Antes do enchimento, a área abrigava a Vila Amaury, formada por operários da construção de Brasília e suas famílias. Com o fechamento das comportas, a vila foi submersa. Relatos de ex-moradores divergem: alguns afirmam que todos sabiam da inundação iminente; outros descrevem surpresa com a velocidade da água. Muitos relatam ter priorizado salvar documentos para provar sua existência.

“Quando começou a subir o Lago, muitos tiraram suas coisas. A Novacap ofereceu lotes em Taguatinga. Outros insistiram em ficar falando que o lago não ia chegar”, conta Luiz Rufino Freitas. Já o pescador Pedro Venzi lembra: “Quando as águas vieram, as pessoas corriam primeiro para salvar seus documentos”.

Por muito tempo, a Vila Amaury deixou poucos vestígios materiais, apoiada sobretudo na memória oral. Recentemente, tecnologias de georreferenciamento e mergulhadores têm registrado ruínas submersas, abrindo caminho para estudos arqueológicos da antiga ocupação.

Em 22 de maio de 2011, o lago foi cenário de uma tragédia. Um barco com licença para 90 passageiros e dois tripulantes naufragou durante um evento noturno. O Corpo de Bombeiros informou que havia pelo menos 104 pessoas a bordo. A embarcação ficou inclinada a 17 metros de profundidade e oito mortes foram confirmadas.

A fauna do Paranoá inclui aves como biguá, garças, águias-pescadoras, matracas, ananaís e marrecas-irerê. Entre os mamíferos há lontras, capivaras, cuícas-d’água, ratos-d’água, micos-estrela, gambás-de-orelha-branca e ratos-do-campo. O jacaretinga, espécie nativa, prefere áreas rasas e com vegetação e não costuma atacar humanos.

Na pesca, predominam espécies introduzidas como tilápia, tucunaré e carpa — esta última usada no controle de algas. Entre as nativas estão cará, lambari e traíra. A atividade foi retomada após a melhoria da qualidade da água.

O Distrito Federal tem mais de 50 mil embarcações registradas, a quarta maior frota náutica do país. Apesar disso, não há píeres ou marinas públicas ao longo da orla. O lago sedia práticas como canoagem, remo, iatismo, esqui aquático e mergulho. Desde 1994, recebe a Regata JK, com mais de 200 embarcações.

O Paranoá possui três pequenas ilhas.

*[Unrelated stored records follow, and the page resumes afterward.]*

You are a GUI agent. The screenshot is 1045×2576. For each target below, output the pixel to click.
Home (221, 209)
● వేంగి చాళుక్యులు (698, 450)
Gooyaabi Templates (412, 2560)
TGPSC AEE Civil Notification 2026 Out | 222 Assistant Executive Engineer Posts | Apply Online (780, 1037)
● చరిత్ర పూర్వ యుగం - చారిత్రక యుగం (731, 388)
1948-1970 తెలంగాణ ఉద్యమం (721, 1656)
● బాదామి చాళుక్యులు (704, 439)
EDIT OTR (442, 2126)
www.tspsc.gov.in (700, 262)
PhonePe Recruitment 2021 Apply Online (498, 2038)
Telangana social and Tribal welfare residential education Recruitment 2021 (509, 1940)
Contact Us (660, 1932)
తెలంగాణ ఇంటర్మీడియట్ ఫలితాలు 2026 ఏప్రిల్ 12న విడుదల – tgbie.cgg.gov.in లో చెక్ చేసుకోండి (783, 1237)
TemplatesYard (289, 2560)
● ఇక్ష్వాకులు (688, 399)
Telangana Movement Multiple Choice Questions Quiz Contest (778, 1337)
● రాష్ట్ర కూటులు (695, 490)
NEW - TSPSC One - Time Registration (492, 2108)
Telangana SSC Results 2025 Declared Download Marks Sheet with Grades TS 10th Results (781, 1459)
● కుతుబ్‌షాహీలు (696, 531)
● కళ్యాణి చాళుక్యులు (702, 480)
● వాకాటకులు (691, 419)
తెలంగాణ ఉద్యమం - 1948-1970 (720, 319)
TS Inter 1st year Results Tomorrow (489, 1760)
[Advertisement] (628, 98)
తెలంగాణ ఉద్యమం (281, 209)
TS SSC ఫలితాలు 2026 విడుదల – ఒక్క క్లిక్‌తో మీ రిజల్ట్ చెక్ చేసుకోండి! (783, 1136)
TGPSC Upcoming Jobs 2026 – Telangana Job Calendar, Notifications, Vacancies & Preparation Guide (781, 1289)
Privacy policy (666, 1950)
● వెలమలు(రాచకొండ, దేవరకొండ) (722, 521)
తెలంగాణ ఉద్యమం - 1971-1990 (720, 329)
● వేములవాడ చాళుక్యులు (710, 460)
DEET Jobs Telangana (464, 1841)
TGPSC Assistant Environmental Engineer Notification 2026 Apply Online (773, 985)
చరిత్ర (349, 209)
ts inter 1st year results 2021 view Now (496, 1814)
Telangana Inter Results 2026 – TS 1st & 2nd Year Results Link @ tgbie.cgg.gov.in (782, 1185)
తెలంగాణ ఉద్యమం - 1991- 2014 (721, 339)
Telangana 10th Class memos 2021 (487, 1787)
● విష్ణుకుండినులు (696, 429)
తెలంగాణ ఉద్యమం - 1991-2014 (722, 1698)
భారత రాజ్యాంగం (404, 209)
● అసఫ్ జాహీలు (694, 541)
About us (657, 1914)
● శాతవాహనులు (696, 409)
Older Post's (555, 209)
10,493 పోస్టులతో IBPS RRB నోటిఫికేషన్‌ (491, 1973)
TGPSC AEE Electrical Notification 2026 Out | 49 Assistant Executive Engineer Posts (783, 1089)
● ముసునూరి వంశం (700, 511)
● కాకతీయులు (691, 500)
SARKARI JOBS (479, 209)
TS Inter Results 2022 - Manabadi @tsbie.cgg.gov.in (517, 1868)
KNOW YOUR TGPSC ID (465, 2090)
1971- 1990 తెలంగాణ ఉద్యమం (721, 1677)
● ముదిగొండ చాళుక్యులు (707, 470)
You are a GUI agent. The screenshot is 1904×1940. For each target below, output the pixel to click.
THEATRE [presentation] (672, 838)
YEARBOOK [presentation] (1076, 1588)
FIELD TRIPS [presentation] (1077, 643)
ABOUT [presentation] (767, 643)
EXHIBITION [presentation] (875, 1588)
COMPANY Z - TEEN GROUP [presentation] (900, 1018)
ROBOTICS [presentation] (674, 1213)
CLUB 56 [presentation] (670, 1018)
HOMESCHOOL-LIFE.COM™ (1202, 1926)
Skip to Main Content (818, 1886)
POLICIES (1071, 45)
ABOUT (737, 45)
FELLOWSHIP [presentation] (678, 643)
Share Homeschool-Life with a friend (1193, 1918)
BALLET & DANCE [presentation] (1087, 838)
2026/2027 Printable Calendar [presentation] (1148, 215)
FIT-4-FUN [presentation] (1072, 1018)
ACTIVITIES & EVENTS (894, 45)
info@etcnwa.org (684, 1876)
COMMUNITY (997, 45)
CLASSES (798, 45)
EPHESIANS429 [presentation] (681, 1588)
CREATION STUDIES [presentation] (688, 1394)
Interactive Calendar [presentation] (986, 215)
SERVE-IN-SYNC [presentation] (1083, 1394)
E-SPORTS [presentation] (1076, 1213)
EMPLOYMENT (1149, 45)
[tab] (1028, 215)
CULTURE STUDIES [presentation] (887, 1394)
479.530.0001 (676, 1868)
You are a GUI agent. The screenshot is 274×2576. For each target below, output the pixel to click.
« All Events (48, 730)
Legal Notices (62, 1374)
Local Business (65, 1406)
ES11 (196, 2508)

As duas maiores, Ilha do Paranoá e Ilha do Retiro, são consideradas reservas ecológicas. Outro marco arquitetônico é a Ponte Juscelino Kubitschek, a Ponte JK, que cruza o lago e integra o conjunto de cartões-postais de Brasília.

Após o processo de despoluição, 99% das águas do lago são consideradas próprias para banho. A orla concentra clubes, mansões e pontos de esportes como vela, stand up paddle e caiaque, consolidando o Paranoá como polo de lazer.

O lago também entrou na literatura recente. O premiado escritor Eduardo Cesario-Martínez publicou o conto Mistério do Lago Paranoá, em formato de folhetim, no Notibras, entre 3 e 11 de abril de 2023. Entre história, memória submersa e uso cotidiano, o Lago Paranoá segue como obra de engenharia, espaço de convivência e termômetro ambiental da capital — planejado no século 19, construído no 20 e disputado, frequentado e fiscalizado no 21.